Philippians 4:8 Finally, brethren, whatever things are true, whatever things are honest, whatever things are just, whatever things are pure, whatever things are lovely, whatever things are of good report; if there be any virtue, and if there be any praise, think on these things.

I wrote a blog post over at TBL that really seems to have hit a few hearts square on target, so I thought I’d elaborate a bit over here.

The Enemy’s name *means* accuser, and he likes nothing better than to call you out on all the things you “should” be doing and battling you vigorously when you try to turn your face to the innocent things that you truly enjoy.  When you’re about to take a long walk, our enemy cheerfully reminds you about the pile of laundry.  When you’re writing an ailing relative, he’ll make you feel guilty about the weeds in the front lawn.  When you’re tired and it’s time to rest, he’ll keep you fiddling around with not-much.  To everything there is a season…

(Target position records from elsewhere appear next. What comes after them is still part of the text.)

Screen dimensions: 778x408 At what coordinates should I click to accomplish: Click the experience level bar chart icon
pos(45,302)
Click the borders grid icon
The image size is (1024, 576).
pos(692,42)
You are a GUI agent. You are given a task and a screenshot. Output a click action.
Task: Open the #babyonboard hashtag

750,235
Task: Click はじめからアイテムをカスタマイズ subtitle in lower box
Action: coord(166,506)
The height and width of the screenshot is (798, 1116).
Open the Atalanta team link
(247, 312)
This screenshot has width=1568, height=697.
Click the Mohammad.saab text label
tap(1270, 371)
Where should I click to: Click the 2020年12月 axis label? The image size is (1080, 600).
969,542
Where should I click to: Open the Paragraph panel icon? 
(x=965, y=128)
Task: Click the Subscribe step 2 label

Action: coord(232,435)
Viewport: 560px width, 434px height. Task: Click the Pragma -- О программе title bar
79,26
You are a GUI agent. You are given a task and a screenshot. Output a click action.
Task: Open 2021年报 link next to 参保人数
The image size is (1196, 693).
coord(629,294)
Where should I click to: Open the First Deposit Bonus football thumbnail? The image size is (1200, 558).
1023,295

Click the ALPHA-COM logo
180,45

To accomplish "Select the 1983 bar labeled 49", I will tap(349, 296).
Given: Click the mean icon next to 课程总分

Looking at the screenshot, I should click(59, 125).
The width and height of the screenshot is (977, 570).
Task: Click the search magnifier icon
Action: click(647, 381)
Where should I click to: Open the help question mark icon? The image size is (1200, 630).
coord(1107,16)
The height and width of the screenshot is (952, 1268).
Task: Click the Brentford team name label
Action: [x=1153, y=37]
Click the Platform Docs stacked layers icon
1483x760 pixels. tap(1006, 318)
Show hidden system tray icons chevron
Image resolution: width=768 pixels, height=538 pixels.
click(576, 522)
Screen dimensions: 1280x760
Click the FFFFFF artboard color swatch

I’m quite sure that none of you sit at the computer fiddling around, click-click-clicking, looking for the place that *you* clearly need to put in a word, checking to see what the weather will be doing next week (five times since this morning), making sure all the places you “go” online are in good order.  No?  Just me?  And no one else feels (in the back of their heads) that they’re “working” if they’re sitting at their computer, attentive for that chime of the email… even if all they’re doing is click-click-clicking.  Surely.  “in the gratification of curiosities so feeble that the man is only half aware of them” only rings a bell with *me*.

No?  Apparently I am wrong, and this is common.

I’m no Luddite.  I use my computer heavily, and it’s my only during-the-day communication with my husband (who works outside our area-code and anyway is hardly at his desk).  But enjoying technology and using it can swiftly and silently turn into being used *by* it.   Clicking around can eat up hours of my day if I let it… for what?

If I’m tired (and sometimes the physical nature of housework makes me tired), then take a nap!  If I’m lonely, call a friend.  If I need a break from the kids – well, I can take one, they’re old enough.  It’s better for me to take an honest moment to myself to solidly recharge than half-way hold it, never getting satisfaction.  But so easy.  So easy.

An object at rest tends to stay at rest, and an object in motion tends to stay in motion.  When I’m inside, it seems so much *work* to go outside.  When I’m outside, I realize how much fun I’m having and I just stay there.  I worked hard in my sewing cave all weekend, consciously choosing not to check my computer every five minutes – and I felt all the better for it.

I’ve decided to call my click-clicking (and my snack-snacking) the fidgets.  The happier I am, the more I’m doing proper Hearthyish things, the less I fidget.  I work, I rest, I play.  I don’t fidget.  But get me nervous and out of sorts – like the two days this week when my husband worked extremely late – and watch me click so fast my mouse finger gets sore!

You have to make a choice to fight the fidgets, to be your best self doing your proper things.  You have to push back against the guilt that throws a list of to-dos at you when it’s properly time to rest or play – or when you’re neck-deep in doing something else.  The BEST way to do that is to pray, and the next step is to consciously start doing something you love.  Something that motivates you – I’ve decided boredom isn’t about not having anything to do (all housewives have a should-do list to the moon) but not having a list of things that you care about or are motivated to get done.  Similarly, when I’ve spent all morning working on something I love, I can power through my chores.  Tasks expand to fit the time you have to deal with them – or a bit over, if you really don’t want to do them at all.

Ignore the accusations, fight the fidgets, and defy the Nothingness.  You and I, we’re meant to LIVE.